● **Provided records**

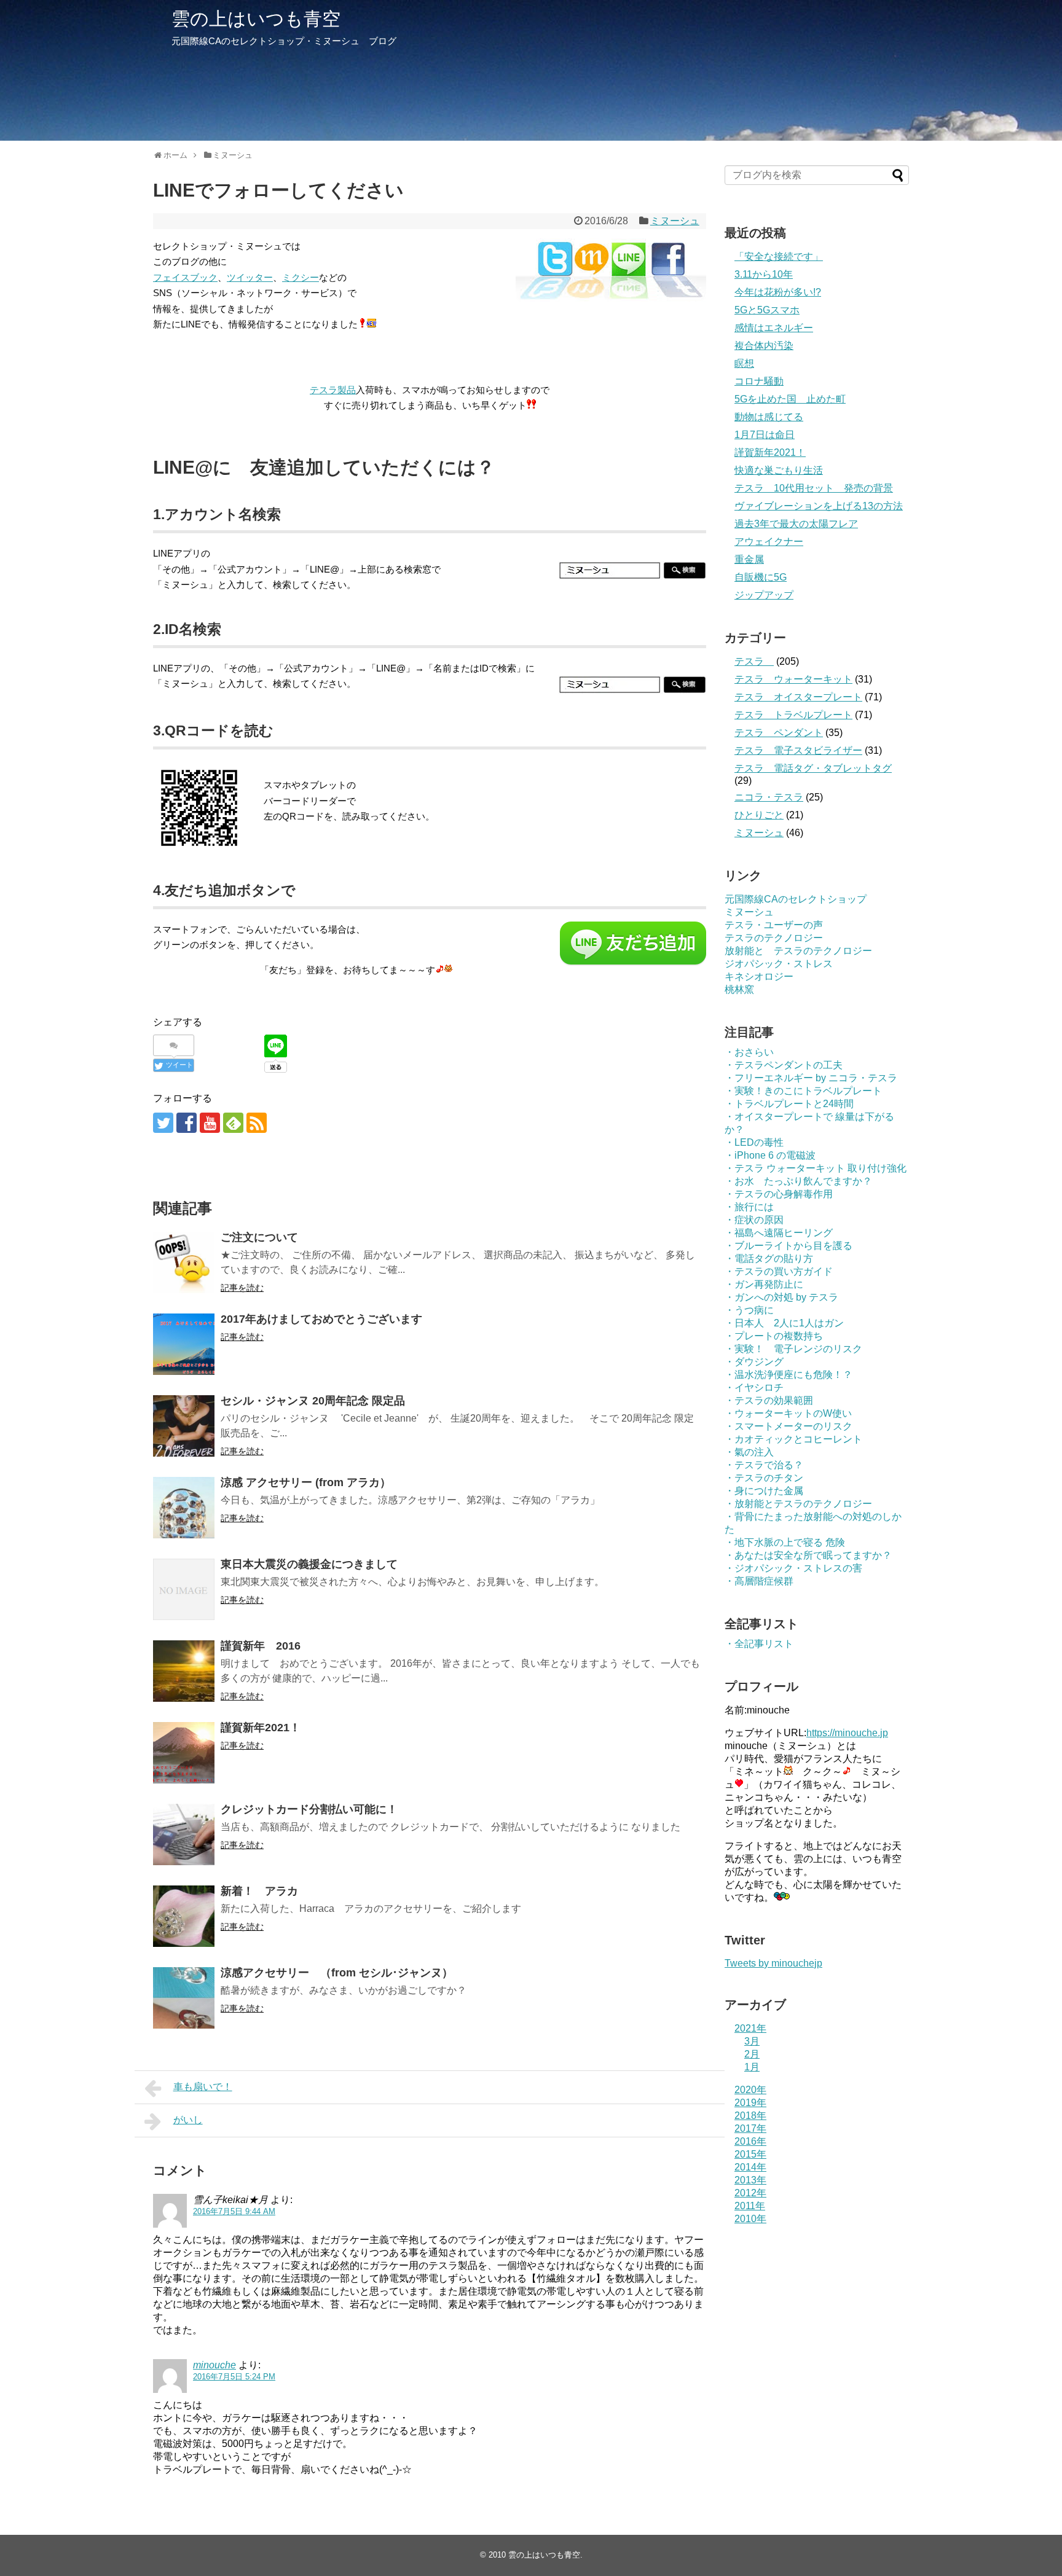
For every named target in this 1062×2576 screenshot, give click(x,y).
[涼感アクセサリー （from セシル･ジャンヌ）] (183, 1998)
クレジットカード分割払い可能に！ (309, 1809)
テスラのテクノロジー (774, 938)
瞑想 (744, 363)
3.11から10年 (763, 274)
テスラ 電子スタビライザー (798, 750)
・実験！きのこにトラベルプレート (803, 1091)
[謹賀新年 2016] (183, 1671)
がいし (188, 2120)
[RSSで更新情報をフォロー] (256, 1123)
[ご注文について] (183, 1262)
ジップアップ (763, 595)
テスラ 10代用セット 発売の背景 (813, 488)
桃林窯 (739, 989)
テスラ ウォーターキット (793, 679)
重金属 (749, 559)
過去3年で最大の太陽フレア (796, 524)
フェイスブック (185, 277)
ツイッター (250, 277)
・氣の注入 (749, 1452)
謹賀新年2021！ (261, 1727)
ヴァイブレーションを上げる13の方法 (818, 506)
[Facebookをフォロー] (186, 1123)
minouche (214, 2365)
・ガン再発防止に (764, 1284)
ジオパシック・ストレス (779, 963)
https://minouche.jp (847, 1733)
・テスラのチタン (764, 1478)
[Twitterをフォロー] (163, 1123)
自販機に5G (760, 577)
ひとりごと (759, 815)
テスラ (754, 661)
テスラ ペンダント (778, 732)
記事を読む (242, 1288)
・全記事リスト (759, 1643)
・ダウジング (754, 1362)
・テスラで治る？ (764, 1465)
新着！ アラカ (259, 1891)
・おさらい (749, 1052)
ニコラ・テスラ (768, 797)
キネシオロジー (759, 976)
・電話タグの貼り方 (769, 1258)
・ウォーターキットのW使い (788, 1413)
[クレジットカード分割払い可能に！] (183, 1834)
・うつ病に (749, 1310)
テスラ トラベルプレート (793, 715)
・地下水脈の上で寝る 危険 (785, 1542)
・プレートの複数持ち (774, 1336)
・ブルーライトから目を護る (788, 1245)
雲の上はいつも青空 (255, 19)
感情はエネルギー (773, 328)
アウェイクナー (768, 541)
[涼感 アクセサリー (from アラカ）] (183, 1507)
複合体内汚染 (763, 345)
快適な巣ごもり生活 (778, 470)
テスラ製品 (333, 390)
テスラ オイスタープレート (798, 697)
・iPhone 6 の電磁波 (770, 1155)
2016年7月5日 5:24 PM (234, 2376)
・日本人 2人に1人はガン (784, 1323)
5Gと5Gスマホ (767, 310)
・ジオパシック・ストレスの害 (793, 1568)
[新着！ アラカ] (183, 1916)
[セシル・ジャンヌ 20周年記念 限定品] (183, 1426)
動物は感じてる (768, 417)
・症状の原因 (754, 1220)
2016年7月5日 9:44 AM (234, 2211)
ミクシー (300, 277)
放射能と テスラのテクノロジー (798, 950)
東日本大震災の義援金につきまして (309, 1564)
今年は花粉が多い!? (777, 292)
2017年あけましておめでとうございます (321, 1319)
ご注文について (259, 1237)
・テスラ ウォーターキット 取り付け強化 (816, 1168)
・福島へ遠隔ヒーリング (779, 1232)
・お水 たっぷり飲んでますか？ (798, 1181)
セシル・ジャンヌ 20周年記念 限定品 (313, 1401)
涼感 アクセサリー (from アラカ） (306, 1482)
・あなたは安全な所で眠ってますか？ (808, 1555)
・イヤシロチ (754, 1387)
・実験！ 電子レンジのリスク (793, 1349)
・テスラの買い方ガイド (779, 1271)
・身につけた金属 (764, 1491)
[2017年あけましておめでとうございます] (183, 1344)
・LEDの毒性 (754, 1142)
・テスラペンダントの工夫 (784, 1065)
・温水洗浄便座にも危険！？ (788, 1374)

● **Your instructions**
From the top of the listing above, repeat each line exactly until you reach the line containing "[クレジットカード分割払い可能に！] (183, 1834)", and repeat that one too. Leave the pictures out.

● **Written response**
For every named target in this 1062×2576 screenshot, give click(x,y).
[涼感アクセサリー （from セシル･ジャンヌ）] (183, 1998)
クレジットカード分割払い可能に！ (309, 1809)
テスラのテクノロジー (774, 938)
瞑想 (744, 363)
3.11から10年 (763, 274)
テスラ 電子スタビライザー (798, 750)
・実験！きのこにトラベルプレート (803, 1091)
[謹賀新年 2016] (183, 1671)
がいし (188, 2120)
[RSSで更新情報をフォロー] (256, 1123)
[ご注文について] (183, 1262)
ジップアップ (763, 595)
テスラ 10代用セット 発売の背景 (813, 488)
桃林窯 (739, 989)
テスラ ウォーターキット (793, 679)
重金属 (749, 559)
過去3年で最大の太陽フレア (796, 524)
フェイスブック (185, 277)
ツイッター (250, 277)
・氣の注入 (749, 1452)
謹賀新年2021！ (261, 1727)
ヴァイブレーションを上げる13の方法 (818, 506)
[Facebookをフォロー] (186, 1123)
minouche (214, 2365)
・ガン再発防止に (764, 1284)
ジオパシック・ストレス (779, 963)
https://minouche.jp (847, 1733)
・テスラのチタン (764, 1478)
[Twitterをフォロー] (163, 1123)
自販機に5G (760, 577)
ひとりごと (759, 815)
テスラ (754, 661)
テスラ ペンダント (778, 732)
記事を読む (242, 1288)
・全記事リスト (759, 1643)
・ダウジング (754, 1362)
・テスラで治る？ (764, 1465)
新着！ アラカ (259, 1891)
・おさらい (749, 1052)
ニコラ・テスラ (768, 797)
キネシオロジー (759, 976)
・電話タグの貼り方 (769, 1258)
・ウォーターキットのW使い (788, 1413)
[クレジットカード分割払い可能に！] (183, 1834)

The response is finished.